> Arbeitsauftrag A
Wie viel Prozent der Deutschen sollen laut der Besprechung des arte-Themenabends „Angst“ unter Angstzuständen leiden?
> Arbeitsauftrag B
Fassen Sie die Besprechung des arte-Themenabends „Angst“ in zwei Sätzen zusammen.
> Arbeitsauftrag C
Nehmen Sie die Besprechung des arte-Themenabends „Angst“ nach ihrem letzten Satz wieder auf und schreiben Sie sie weiter.

> Textausschnitt
Angst essen arte auf

Der arte-Themenabend „Angst“, furchtlos gesichtet  ■ von Birgit Glombitza

Die blasse Frau mit der leisen Stimme hat vorgesorgt. Ohne Sonnenbrille geht sie keinen Schritt mehr. Schließlich „wird der Feuerball direkt auf unseren Planeten zukommen“. Da soll es sie wenigstens nicht blenden. Sofia kann in die Zukunft sehen, eine Zukunft der Katastrophen. Die könne man nicht verhindern, aber wenigstens die „Haustiere sollte man dann nicht auf die Straße lassen“, empfiehlt Sofia und ballt ihre Hände.

„Weltenangst – Angstwelten“ heißt das Feature von Ingolf Efler, das den arte-Themenabend „Angst“ eröffnet. Neben Untergangspropheten wie Sofia verhandeln auch Ethnologen und Psychoanalytiker über „sozialpsychologische Dimensionen von Ängsten“. Doch die Fachleute haben nicht mehr anzubieten als wund geredete Allgemeinplätze: Umweltangst, Zukunftsangst, Apokalypsenangst ergeben ein monströses Angst-Allerlei, in dem schließlich auch noch Fremdenhaß, als Fremdenangst versteht sich, ein Plätzchen findet.

„Weltenangst“ ist der schlampigste Beitrag des Abends, an dem die Moderatorin Hannelore Gadatsch zwischen Dokumentationen und dem Fassbinder-Spielfilm „Angst essen Seele auf“ in Gesprächen mit dem französischen Soziologen und Philosophen Edgar Morin und dem Psychoanalytiker Horst-Eberhard Richter zur Diagnose einer „Volkskrankheit“ antreten: Immerhin neun Prozent der Deutschen sollen unter Angstzuständen leiden.

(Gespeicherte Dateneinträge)

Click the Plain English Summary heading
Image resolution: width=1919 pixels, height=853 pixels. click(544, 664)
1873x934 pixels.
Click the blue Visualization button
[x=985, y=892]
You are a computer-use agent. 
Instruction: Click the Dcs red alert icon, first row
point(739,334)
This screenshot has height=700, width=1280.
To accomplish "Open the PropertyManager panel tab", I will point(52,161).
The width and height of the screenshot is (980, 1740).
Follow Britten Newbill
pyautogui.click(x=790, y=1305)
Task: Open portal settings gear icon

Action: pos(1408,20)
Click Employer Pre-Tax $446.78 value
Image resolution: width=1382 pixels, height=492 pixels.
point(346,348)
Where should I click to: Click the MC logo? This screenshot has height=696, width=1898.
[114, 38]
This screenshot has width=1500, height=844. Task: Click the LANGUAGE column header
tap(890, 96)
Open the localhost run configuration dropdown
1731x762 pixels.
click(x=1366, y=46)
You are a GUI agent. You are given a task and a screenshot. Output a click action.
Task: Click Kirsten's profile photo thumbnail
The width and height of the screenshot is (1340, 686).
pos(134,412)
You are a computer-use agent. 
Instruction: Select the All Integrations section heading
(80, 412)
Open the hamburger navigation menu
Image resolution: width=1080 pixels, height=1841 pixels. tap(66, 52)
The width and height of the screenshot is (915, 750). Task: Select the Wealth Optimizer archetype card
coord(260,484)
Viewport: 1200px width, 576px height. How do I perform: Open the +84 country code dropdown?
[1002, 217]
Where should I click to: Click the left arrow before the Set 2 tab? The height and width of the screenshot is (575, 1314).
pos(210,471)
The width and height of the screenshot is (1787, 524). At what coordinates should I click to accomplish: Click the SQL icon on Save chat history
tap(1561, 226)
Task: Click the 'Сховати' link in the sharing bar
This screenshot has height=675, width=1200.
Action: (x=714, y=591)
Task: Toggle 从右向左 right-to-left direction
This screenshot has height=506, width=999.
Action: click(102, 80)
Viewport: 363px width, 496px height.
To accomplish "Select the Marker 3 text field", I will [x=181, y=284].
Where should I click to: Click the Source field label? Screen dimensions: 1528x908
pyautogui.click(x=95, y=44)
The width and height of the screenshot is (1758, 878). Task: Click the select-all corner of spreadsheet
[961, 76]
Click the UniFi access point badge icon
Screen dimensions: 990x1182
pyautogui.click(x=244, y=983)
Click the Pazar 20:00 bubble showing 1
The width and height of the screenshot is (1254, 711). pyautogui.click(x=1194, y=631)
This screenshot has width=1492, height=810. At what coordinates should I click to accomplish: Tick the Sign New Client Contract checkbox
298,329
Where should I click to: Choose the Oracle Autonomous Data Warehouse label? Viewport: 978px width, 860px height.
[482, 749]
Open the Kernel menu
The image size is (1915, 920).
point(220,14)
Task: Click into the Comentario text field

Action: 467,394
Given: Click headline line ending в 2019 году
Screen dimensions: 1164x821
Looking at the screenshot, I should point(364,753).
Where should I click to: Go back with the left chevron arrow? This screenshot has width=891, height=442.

> Erwartete Antwort A
Neun Prozent.

> Erwartete Antwort B
Die Besprechung des arte-Themenabends „Angst“ beginnt mit der Untergangsprophetin Sofia aus dem eröffnenden Feature „Weltenangst – Angstwelten“ von Ingolf Efler, in dem auch Ethnologen und Psychoanalytiker auftreten, die jedoch nur Allgemeinplätze bieten. Dieses Feature gilt als schlampigster Beitrag eines Abends, an dem die Moderatorin Hannelore Gadatsch zwischen Dokumentationen und dem Fassbinder-Spielfilm „Angst essen Seele auf“ Gespräche mit Edgar Morin und Horst-Eberhard Richter über Angst als „Volkskrankheit“ führt.

> Erwartete Antwort C
In ihrem Feature „Krank vor Angst“ unternimmt Gadatsch diskrete Stippvisiten bei drei Patienten, die im Auto, Kaufhaus oder auf dem Friedhof unter „Angstattacken“ leiden. Alle erhoffen sich schnelle Heilung von der „Konfrontationstherapie“, in der sie sich so lange in die „angstauslösende Situation“ begeben, bis das Herzjagen nachläßt. Gadatschs Film ist ebenso einfühlsam wie einseitig. Kritiker kommen nicht zu Wort. Der Ansatz der Theorie, die sich allein um die Symptome, nicht aber um ihre Ursachen kümmert, steht nicht zur Diskussion. Kein Hinweis darauf, daß feuchte Hände und zittrige Knie später in ganz anderen Situationen auftreten können.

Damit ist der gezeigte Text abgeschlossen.